UE planeja mais financiamento para ONGs após cortes da USAID
Paralelamente, a União Europeia prepara um novo desembolso multimilionário de dinheiro público para sustentar ONGs ideológicas que operam dentro dos Estados-membros. Essas organizações, que até recentemente eram financiadas pela USAID americana, viram seu fluxo de recursos reduzido com o retorno de Donald Trump à Casa Branca. Agora, a Comissão Europeia se dispõe a cobrir esse vácuo com o dinheiro dos europeus.
Na semana passada, a presidência polonesa do Conselho da UE — liderada pelo primeiro-ministro Donald Tusk — convocou diplomatas de diferentes países em um evento celebrado na capital comunitária. Ali advertiu que a Comissão Europeia (CE) precisa compensar o dinheiro perdido da USAID antes que as ONGs aliadas e grupos de mídia sejam forçados a encerrar suas operações por falta de fundos.
Por sua parte, o professor holandês John Morijn, citado pelo Politico, assegurou que, como parte dos planos de Bruxelas para “rearmar a Europa”, “destinar entre 1 e 2% para a defesa da democracia deveria ser viável”. “Isso presumivelmente significa que se propõem até 16 bilhões de euros para o financiamento de ONGs, dado que Ursula von der Leyen declarou que quer mobilizar cerca de 800 bilhões de euros para defesa”, explica Michael Curzon no The European Conservative.
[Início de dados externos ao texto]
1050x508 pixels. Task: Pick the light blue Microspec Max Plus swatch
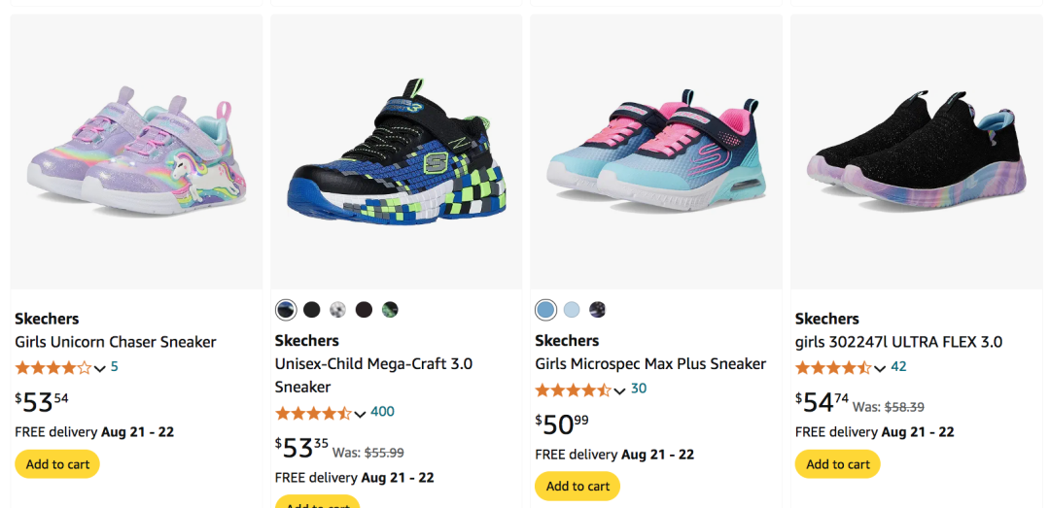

Enquanto Bruxelas se esforça para canalizar fundos públicos para esses atores ideológicos, alguns países já começaram a se opor à ideia. O governo da Hungria deixou claro que não aceitará que a Comissão substitua o financiamento americano das ONGs. O ministro de Assuntos Europeus de Budapeste, János Bóka, lembrou ao novo “czar do Estado de direito” de Bruxelas, Michael McGrath, que a Comissão “só deveria ocupar-se de assuntos de sua competência” e que qualquer financiamento a ONGs deve ser plenamente transparente.
A Eslováquia, por sua vez, também adotou uma linha firme contra a interferência dessas organizações na política nacional. Com o objetivo de fortalecer a transparência e proteger a soberania do país, o governo de Robert Fico propôs uma lei que obrigaria as ONGs que influenciam diretamente nos processos legislativos e políticos a se registrarem oficialmente como lobistas.
Agora, a presidência polonesa espera que sua campanha em Bruxelas tenha recompensa: que a próxima reunião do Conselho Europeu consagre em suas conclusões um novo capítulo de engenharia política financiada com dinheiro de todos os europeus.